Offering fraud: SEC v. Blankenbaker, Civil Action No. 1:21-cv-00790 (S.D. Ind.) is a previously filed action which named as defendants, Mr. Blankenbaker and three of his companies. Defendants were alleged to have solicited investors to acquire shares by claiming the funds would be used to make short-term loans to food exporters in Asia that were backed by containers filled with food. In fact, Mr. Blankenbaker misused at least $8.1 million of the investor money by putting about $4 million into hemp companies, almost a million dollars to make Ponzi type payments and misappropriated at least $1.7 million. To resolve the action Mr. Blankenbaker consented to the entry of permanent injunctions based on Securities Act Sections 5 and 17(a) and Exchange Act Section 10(b). He was also ordered to pay disgorgement and prejudgment interest o $1,920,130 which is offset in part by the restitution order in the parallel criminal which leaves to be paid $739,626.08 by Defendants. The Court also imposed an officer-director bar against Mr. Blankenbaker. The three companies each consented to the entry of injunctions based on the same Sections as Mr. Blankenbaker. The companies are also jointly and severally liable with him for disgorgement and prejudgment totaling $5,199,808.02. See Lit. Rel.
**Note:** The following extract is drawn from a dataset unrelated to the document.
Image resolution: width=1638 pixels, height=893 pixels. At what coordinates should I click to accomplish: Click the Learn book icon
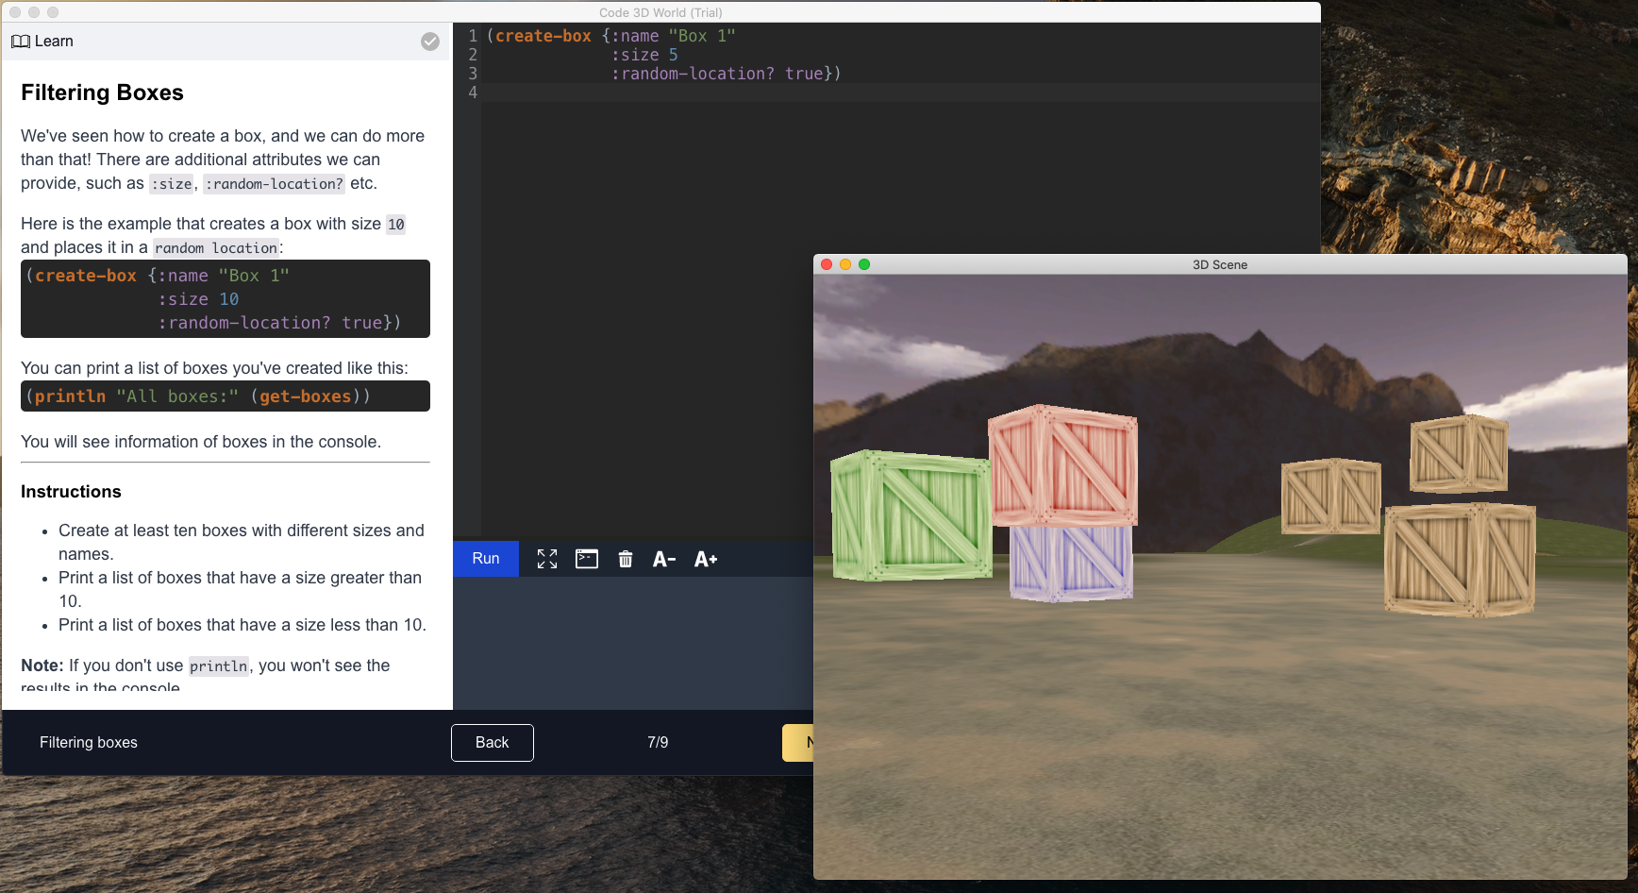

No. 25324 (February 8, 2022).

FinCEN

Statement: The agency issued a statement regarding beneficial ownership information reporting and next steps on February 8, 2022 (here).

Australia

Remarks: ASIC Chair Joseph Longo delivered remarks to the Joint Committee on Corporations and Financial Services – Opening Statement – on February 11, 2022 (here).

ESMA

Statement: The European Securities Market Authority published a paper titled Sustainable Finance Roadmap: ESMA Priorities Fight Against Greenwashing on February 11, 2022 (here).